Het kanonschot is uiterst zorgvuldige geschilderd, in een realistische stijl. Onduidelijk is of Van de Velde de Hollandse schepen op dit werk heeft geschilderd vanuit eerdere studies of dat hij er wellicht speciaal voor is terug gereisd. Gesuggereerd is zelfs dat hij het schilderij mogelijk reeds voor zijn vertrek naar Engeland heeft gemaakt. Hoe dan ook, van Van de Velde stond erom bekend dat hij zijn objecten altijd door en door kende en dat gold ook voor de schepen op Het kanonschot. Dat moest ook wel, aangezien hij nauwelijks een koper zou hebben gevonden als de details van zijn schepen niet tot in de puntjes kloppend waren geweest. Tegenwoordig wordt Van de Velde echter vooral ook geroemd om zijn compositorische vaardigheden. Hij rangschikte de vaartuigen in zijn werk altijd zorgvuldig en afgewogen, als maakte hij een stilleven. In Het kanonschot zien we dat terug in de rookpluim, die zich evenwichtig verspreid achter het voorste schip, zonder het tweede schip te verhullen. Het straalt rust en vertrouwen uit. Met betrekking tot de pendant De windstoot kan gewezen worden op de zich opentrekkende lucht in de verte, die evenwel nog geen redding kan bieden.

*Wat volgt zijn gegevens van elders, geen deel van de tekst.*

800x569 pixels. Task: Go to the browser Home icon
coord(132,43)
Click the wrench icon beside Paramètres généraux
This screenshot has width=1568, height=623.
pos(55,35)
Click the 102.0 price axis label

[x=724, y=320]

De latere werken van Van de Velde boetten aanzienlijk aan kwaliteit in, omdat hij steeds vaker assistenten in ging zetten. Het kanonschot, alsook De windstoot, zijn echter volledig van zijn hand en worden beschouwd als topstukken in zijn oeuvre.

Literatuur en bronnen[bewerken | brontekst bewerken]

  • Ellinoor Bergvelt, Jan Piet Filedt Kok, Norbert Middelkoop: De Hollandse meesters van een Amsterdamse bankier. De verzameling van Adriaan van der Hoop (1778-1854), Waanders Uitgevers, Zwolle, 2005, blz. 104-105. ISBN 90-400-9001-7
  • Hermann Bauer, Andreas Prater: Barok. Taschen, Keulen, 2009, blz. 92-93. ISBN 978-3-8365-1901-4

Externe links[bewerken | brontekst bewerken]

Noten[bewerken | brontekst bewerken]

  1. Ook wel getiteld: Een schip in volle zee bij vliegende storm.
  2. De twee pendanten werden pas een jaar voordat Van der Hoop Het kanonschot kocht van elkaar gescheiden. De windstoot kon in 1900 alsnog door het Rijksmuseum worden verworven.
  3. Cf. Ellinoor Bergvelt, Jan Piet Filedt Kok, Norbert Middelkoop, blz. 104-105.
  4. a b Cf. Bauer, Prater, blz. 92.